Potter Diana Moulds’ tentacle planters evolve from some of nature’s more curious forms
Diana Moulds opens the door to her home with two unexpected greeters by her side: Cisco, a peach-fronted conure (a type of parakeet), perched on her shoulder and a proud “papa” duck at ankle level, incessantly bragging about his egg-filled nest. You wouldn’t be able to tell from the front of Moulds’ central-Phoenix home that an artist’s Eden awaits just outside the door ... but it does.
In the backyard, lush vegetation, including meandering vines and trees with broad canopies, grows around a large kiln, gurgling fish pond and a garage-turned-art studio—all built by the artist.

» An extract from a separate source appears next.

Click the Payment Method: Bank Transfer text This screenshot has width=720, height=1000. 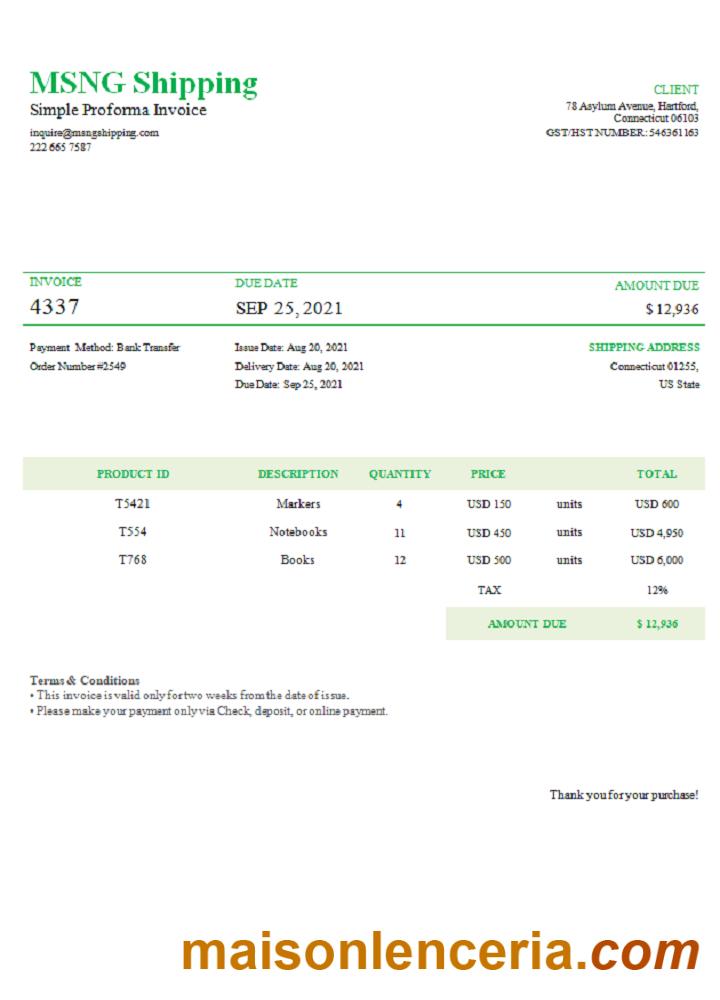[x=105, y=348]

Her artwork is abundant—hanging planters with dangling octopusesque tendrils swing at eye level and heavy clay tentacled basins sit at staggered heights around the patio.
Moulds grew up in Kansas as an only child, residing in a rural town of “no more than 3,000 people.” She explains that nature was her primary form of entertainment while living on a farm with chickens and goats, sans television. It is upon this love of nature and its creatures that she models her planters.
“These are my most popular works,” Diana Moulds says of the square two-tone pots shown here. “I think people are drawn to them because they are more modern.”
In 1992, Moulds moved to Arizona to pursue graduate school at Arizona State University after completing dual majors in biology and art. “It wasn’t until my fifth semester of college that I discovered I liked drawing the stuff in my biology labs more than the actual science part,” she relays. “But I was nervous about trying to make a living out of my artwork.”
In graduate school, Moulds began sculpting spiked seed pods from clay. “[The seed pods] led me to a natural interest in cacti and other pointed things. I just kept stretching the spikes, and eventually they became tentacles,” she explains of her recent work.
When the sculptor moved into her current home in 1995, she spent the first few years working on her yard—an area that previously consisted of no more than “a chain-link fence and a patch of grass.” Today, it is a loving nod to the trifecta that rules Moulds’ life: plants, pets and pottery.
Recently retired from a full-time job, the potter now works six-hour days in her backyard, producing up to a dozen of her signature tentacled planters at a time. Her unique wares are sold in nurseries stretching from Dallas to California. The artist crafts her pottery, surprisingly, to the rhythm of high-energy dance music, which she describes as her personal “caffeine fix.”
One of Diana Moulds’ hanging planters is suspended from a tree. “It takes a good three to four years of cracks and breaks [in the kiln] until you start to get stuff that you actually like,” Moulds says.
To make her planters, Moulds begins by placing rolled slabs of red clay into a bowl- or square-shaped mold, pressing in pre-stretched tentacles or other roped clays, and letting them dry. “I like the surprise of pulling the mold off and seeing what’s there. It’s like Christmas—sometimes it’s a happy surprise … and sometimes it’s not,” she chuckles. After the piece has dried, it’s off to the kiln to be high-fired.
The artist keeps many of her planters in their natural state, allowing the true hues of the clay to speak for themselves—though some pieces are finished with a bright glaze.
Moulds hopes to eventually open a retail shop for her wares and continues to search for new and interesting molds, most of which are impromptu finds from local thrift shops. “I’m just a general collector of stuff,” she sums up. “I try and capture the beauty of nature and duplicate that in some small way.”
A demanding quack for attention from the doorway of her studio is a reminder that nature, above all other things, rules this artist and her craft.
Shown here in sea-green and brown glazes, these pots feature tentacles that serve as their bases.